▸ WHAT THIS TASK INVOLVES:
Please retype all of the records below word for word, leaving out any pictures.
RECORDS SUPPLIED START
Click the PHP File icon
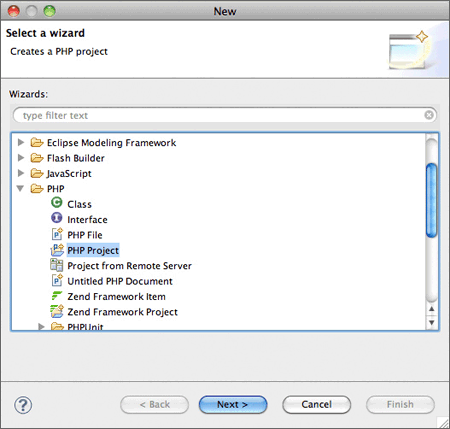 click(x=57, y=234)
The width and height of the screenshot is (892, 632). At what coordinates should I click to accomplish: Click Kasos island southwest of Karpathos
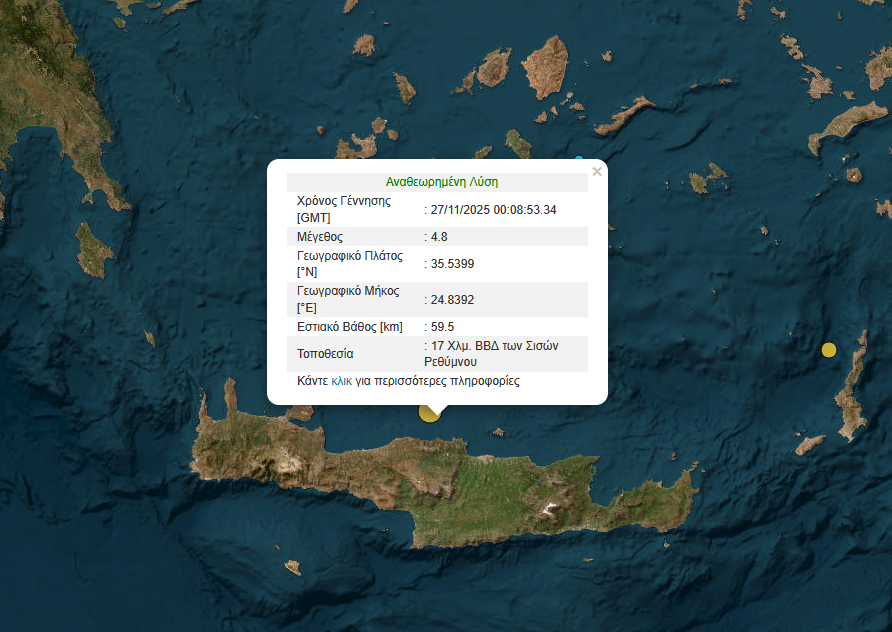click(809, 444)
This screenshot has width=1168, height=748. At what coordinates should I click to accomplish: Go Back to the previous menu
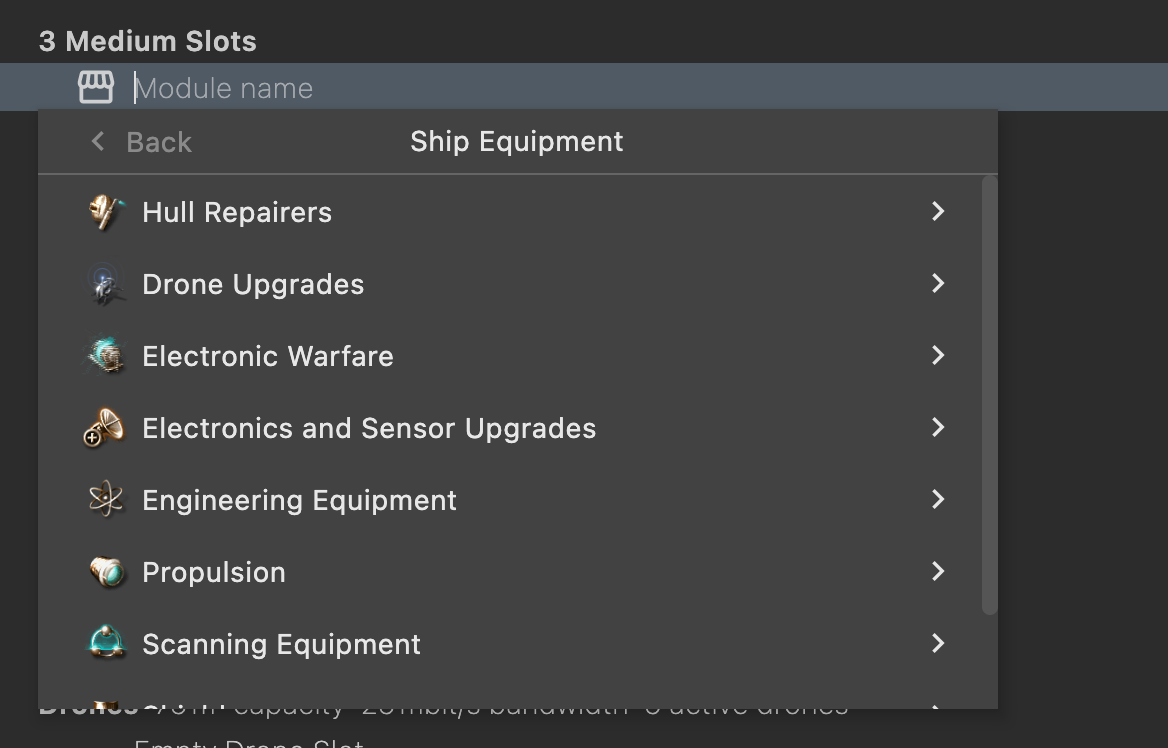tap(158, 142)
RECORDS SUPPLIED END
▸ RESPONSE TO THE EXERCISE:
Click the PHP File icon
 click(x=57, y=234)
The width and height of the screenshot is (892, 632). At what coordinates should I click to accomplish: Click Kasos island southwest of Karpathos
click(809, 444)
This screenshot has width=1168, height=748. At what coordinates should I click to accomplish: Go Back to the previous menu
tap(158, 142)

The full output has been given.